Thankfully, the government decided to fund the completion of the hall and the people of Iceland together worked their way out of the Great Recession. For a few years following, it was the only active construction site in all of Iceland. Today, Iceland's economy is booming and Harpa, inspired by Iceland's beautiful landscape of fire, ice and water literally reflects everything that is wonderful about Iceland.

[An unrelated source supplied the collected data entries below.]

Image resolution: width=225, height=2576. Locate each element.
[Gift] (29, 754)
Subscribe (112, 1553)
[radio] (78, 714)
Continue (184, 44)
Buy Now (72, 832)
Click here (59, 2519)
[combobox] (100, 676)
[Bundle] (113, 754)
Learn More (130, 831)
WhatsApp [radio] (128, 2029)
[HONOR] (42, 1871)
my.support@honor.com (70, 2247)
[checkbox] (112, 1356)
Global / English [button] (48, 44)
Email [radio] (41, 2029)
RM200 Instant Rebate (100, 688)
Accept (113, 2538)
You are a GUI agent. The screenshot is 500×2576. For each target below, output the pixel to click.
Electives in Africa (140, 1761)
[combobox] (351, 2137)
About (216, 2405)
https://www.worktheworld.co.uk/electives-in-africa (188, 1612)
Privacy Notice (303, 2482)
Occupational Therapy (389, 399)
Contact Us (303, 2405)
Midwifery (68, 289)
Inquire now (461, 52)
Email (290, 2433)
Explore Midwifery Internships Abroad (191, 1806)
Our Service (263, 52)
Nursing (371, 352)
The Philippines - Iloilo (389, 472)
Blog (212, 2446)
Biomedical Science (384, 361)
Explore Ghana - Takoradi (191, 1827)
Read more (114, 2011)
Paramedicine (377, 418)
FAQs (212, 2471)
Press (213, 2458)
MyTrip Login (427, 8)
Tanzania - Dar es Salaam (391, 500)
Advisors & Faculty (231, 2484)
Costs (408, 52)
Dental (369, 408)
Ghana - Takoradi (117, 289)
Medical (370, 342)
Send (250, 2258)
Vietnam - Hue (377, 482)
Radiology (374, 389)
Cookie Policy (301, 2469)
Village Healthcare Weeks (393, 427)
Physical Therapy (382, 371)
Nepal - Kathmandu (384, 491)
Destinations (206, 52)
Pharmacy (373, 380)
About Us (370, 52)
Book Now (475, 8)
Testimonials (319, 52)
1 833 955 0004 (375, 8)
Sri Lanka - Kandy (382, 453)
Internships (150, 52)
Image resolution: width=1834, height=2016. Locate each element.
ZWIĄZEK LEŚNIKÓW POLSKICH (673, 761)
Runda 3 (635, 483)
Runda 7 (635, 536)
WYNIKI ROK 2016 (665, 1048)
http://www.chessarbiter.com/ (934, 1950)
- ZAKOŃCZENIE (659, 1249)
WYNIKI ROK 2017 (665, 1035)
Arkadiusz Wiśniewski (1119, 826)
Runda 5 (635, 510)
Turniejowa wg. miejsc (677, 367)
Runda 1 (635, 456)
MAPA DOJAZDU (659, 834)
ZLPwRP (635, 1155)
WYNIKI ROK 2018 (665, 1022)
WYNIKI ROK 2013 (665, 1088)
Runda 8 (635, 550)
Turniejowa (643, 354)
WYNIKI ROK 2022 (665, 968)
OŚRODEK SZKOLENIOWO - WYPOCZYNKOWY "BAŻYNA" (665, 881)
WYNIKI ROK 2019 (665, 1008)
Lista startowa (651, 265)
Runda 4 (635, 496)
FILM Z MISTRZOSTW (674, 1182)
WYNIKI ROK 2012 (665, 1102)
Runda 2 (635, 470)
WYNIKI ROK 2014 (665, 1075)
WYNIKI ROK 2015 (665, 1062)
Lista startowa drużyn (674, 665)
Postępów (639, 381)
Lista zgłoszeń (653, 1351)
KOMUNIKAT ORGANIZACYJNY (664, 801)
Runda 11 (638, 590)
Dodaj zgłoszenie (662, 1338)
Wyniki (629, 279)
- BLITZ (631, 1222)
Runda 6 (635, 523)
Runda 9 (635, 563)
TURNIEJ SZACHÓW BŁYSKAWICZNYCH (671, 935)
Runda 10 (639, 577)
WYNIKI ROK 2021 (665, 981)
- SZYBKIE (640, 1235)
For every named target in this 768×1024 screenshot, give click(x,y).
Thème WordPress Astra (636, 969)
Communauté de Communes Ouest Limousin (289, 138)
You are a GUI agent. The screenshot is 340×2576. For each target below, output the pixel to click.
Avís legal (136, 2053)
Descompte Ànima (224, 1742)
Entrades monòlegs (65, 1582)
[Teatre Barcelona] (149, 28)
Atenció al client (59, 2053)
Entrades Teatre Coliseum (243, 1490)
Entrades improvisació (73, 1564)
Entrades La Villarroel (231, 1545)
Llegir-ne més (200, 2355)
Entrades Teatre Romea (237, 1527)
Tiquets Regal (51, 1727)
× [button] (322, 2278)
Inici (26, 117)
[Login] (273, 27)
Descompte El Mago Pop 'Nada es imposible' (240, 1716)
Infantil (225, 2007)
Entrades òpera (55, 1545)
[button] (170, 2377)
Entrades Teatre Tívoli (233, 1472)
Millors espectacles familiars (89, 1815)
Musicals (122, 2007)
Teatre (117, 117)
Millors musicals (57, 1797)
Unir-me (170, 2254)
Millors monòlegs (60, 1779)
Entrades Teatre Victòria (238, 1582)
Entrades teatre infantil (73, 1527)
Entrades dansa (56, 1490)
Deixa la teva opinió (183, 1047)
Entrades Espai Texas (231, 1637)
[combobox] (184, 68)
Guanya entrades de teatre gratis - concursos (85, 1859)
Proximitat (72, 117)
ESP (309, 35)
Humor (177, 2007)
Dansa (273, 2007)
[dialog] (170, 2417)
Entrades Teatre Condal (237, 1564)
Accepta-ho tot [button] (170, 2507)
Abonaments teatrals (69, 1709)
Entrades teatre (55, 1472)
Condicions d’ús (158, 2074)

Like most who visit Iceland, we were there to explore the country's unique landscape; however, I found myself revisiting Harpa every chance I could. I was mesmerized by how the light played with the structure during the day and how the building came to life at night with its bright colors and active light show. I wasn't the only one. Everyone had their phones and cameras out to document their experience with the building. There was even a pretty large group of kids skate boarding in the plaza. They were all trying to impress the camera with their best tricks. Little did they know, it was the building I was photographing!
My most memorable and magical moment was the chance to take in one of the slowest and most beautiful sunsets of my life reflect on Harpa's glass façade. As someone from MN with a love for sailing, the marina in the foreground with Harpa's dramatic display of an Icelandic sunset was truly a special moment.